Author: Katie Kitamura

First published: 2025

Published by Fern Press, an imprint of Vintage, which is owned by Penguin Random House. 200 pages, ~50,000 words, 13 chapters, so ~4,000 words per chapter. It’s a short novel. Or possibly two novellas.

The nameless narrator is an actress married to Tomas, a writer, and they don’t have children, but in the opening she meets at a restaurant a young man, Xaviar, who is convinced she is his mother. Feeling conspicuous and judged as being too old to be dating Xaviar, she is thrown into guilt when Tomas walks in, looks around, and immediately walks out. This scene sets in motion a series of events at home as well as in the rehearsal space of the play she’s in.

But then, just as it is building momentum, at the halfway point the characters are shaken around so that Xaviar becomes the narrator’s son, and Tomas his father. This is the plot, such as it is. The narrator is more than unreliable—reality bends and eventually snaps.

The book is about pretending. Is Xaviar a highly skilled con artist? Is that what actors are? Which parts of relationships are real and which roles we play without much thought? The narrator dissects the performative aspects of her family to the point that she doesn’t seem to know anyone, not even herself.

In the first half, she has curtailed her affairs to be with Tomas, her stoic, comfortable husband, but Xaviar kindles old lusts. In the second half, in a jolting handbrake turn, Xaviar becomes her real son, moves back in with her and Tomas, and it’s his girlfriend, Hana, who sends Tomas into an awkward sexual heat.
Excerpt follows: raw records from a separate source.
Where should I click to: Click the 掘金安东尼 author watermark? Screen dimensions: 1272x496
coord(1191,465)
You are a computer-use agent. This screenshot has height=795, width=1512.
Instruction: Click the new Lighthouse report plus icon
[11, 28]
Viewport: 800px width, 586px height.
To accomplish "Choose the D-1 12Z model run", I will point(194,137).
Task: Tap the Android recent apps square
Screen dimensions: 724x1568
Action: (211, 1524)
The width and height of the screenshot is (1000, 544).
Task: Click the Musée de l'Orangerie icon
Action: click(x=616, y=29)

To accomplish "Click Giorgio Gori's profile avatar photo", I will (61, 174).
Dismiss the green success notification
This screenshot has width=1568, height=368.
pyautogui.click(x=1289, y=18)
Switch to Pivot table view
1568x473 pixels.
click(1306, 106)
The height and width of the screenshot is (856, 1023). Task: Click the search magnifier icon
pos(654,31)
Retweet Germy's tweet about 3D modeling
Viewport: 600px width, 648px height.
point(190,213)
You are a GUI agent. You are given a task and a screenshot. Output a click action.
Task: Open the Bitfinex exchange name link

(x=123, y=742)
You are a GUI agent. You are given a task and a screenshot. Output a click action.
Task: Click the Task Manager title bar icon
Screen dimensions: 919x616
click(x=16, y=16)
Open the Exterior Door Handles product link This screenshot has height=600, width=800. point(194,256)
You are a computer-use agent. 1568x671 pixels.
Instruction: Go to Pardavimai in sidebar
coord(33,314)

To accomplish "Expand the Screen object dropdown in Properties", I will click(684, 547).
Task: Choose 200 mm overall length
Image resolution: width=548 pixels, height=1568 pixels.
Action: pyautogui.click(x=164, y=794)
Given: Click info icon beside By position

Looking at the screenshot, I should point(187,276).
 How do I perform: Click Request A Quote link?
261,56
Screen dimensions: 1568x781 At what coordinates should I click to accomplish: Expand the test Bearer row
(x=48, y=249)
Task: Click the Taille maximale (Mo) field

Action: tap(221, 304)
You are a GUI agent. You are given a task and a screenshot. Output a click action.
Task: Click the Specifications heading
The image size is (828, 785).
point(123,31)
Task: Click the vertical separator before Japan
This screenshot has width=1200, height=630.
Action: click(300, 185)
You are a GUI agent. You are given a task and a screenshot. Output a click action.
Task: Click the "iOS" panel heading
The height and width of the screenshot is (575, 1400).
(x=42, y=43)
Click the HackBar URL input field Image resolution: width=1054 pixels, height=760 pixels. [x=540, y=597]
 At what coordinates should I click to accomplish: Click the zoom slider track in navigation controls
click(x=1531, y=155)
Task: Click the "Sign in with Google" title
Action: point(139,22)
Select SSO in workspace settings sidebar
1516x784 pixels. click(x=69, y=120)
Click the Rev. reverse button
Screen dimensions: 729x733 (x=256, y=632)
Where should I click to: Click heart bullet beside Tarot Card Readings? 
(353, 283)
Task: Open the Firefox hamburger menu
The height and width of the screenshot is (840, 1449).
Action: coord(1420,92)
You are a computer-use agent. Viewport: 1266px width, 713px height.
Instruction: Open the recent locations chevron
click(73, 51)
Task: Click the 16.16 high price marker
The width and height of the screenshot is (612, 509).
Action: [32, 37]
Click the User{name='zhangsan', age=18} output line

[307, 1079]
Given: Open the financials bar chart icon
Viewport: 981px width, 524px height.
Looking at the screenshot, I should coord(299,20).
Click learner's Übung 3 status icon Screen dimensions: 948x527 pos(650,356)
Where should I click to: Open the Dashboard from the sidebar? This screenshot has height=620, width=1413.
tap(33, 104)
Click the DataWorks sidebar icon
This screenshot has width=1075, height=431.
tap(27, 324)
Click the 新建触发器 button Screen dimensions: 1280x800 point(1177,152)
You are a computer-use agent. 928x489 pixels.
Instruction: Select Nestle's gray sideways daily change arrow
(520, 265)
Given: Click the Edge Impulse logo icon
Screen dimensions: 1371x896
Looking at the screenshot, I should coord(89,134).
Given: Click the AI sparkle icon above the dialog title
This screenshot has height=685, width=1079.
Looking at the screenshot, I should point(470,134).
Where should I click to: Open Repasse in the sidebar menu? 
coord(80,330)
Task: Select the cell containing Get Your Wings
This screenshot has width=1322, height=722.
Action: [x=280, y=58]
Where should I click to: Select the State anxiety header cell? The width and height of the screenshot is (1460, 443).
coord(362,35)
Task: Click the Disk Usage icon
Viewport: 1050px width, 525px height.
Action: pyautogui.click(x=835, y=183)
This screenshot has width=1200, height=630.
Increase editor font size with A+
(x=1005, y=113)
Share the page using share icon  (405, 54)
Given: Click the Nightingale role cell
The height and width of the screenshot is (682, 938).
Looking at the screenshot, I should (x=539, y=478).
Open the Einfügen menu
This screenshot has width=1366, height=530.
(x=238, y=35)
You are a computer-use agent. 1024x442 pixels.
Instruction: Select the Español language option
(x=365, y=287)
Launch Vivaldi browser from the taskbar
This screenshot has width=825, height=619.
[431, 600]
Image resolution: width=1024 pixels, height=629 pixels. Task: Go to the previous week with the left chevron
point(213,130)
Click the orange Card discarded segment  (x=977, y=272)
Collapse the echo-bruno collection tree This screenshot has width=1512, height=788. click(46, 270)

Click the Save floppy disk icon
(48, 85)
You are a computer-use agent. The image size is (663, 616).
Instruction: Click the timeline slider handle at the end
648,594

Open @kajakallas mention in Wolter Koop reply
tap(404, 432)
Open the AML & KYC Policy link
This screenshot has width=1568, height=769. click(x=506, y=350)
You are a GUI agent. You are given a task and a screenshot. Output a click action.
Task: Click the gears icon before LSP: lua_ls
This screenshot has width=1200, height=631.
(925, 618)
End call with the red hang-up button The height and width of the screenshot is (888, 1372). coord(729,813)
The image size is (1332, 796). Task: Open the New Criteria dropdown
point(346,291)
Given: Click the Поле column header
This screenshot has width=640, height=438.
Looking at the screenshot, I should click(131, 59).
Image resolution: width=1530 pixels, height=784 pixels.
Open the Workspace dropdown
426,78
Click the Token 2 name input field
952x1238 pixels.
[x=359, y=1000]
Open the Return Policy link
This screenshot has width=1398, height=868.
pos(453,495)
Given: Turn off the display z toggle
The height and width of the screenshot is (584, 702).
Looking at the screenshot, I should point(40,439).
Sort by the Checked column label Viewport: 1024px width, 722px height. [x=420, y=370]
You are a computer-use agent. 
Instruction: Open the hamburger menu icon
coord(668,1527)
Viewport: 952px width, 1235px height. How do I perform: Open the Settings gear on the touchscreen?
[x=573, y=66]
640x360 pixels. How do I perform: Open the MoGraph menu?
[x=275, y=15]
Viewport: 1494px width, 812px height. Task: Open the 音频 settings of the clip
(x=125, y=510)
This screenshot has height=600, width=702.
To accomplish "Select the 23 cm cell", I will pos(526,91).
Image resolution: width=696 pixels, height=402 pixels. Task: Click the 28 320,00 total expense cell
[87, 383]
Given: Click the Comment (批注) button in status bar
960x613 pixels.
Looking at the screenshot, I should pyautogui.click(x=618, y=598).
In both versions, the action is picked apart with the forensic eye of a highly skilled actress. The narrator is fascinated by the mechanics of what’s going on between the people around her. She doesn’t seem to trust anyone, and her sophisticated mind tips into possible psychosis. As an actor, she craves the moment where she knows her lines inside out and can explore from within the scene all the variations and possibilities. In life, her boundaries are weak. She doesn’t have lines to hold on to. It takes her months to shed a part she’s been playing on stage, and since the novel is set over the run of a play, it’s impossible to know what of her spoken experience is real.